▸ **Supplied entries**

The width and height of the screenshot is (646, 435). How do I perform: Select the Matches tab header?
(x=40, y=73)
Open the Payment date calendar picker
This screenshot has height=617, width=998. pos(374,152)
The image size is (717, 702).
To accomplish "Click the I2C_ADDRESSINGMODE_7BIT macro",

▸ **Task description**
Please retype exactly, and only, the lines starting at the one that contains "The image size is (717, 702)." and ending with the last line of the material.

▸ **Output below**
The image size is (717, 702).
To accomplish "Click the I2C_ADDRESSINGMODE_7BIT macro",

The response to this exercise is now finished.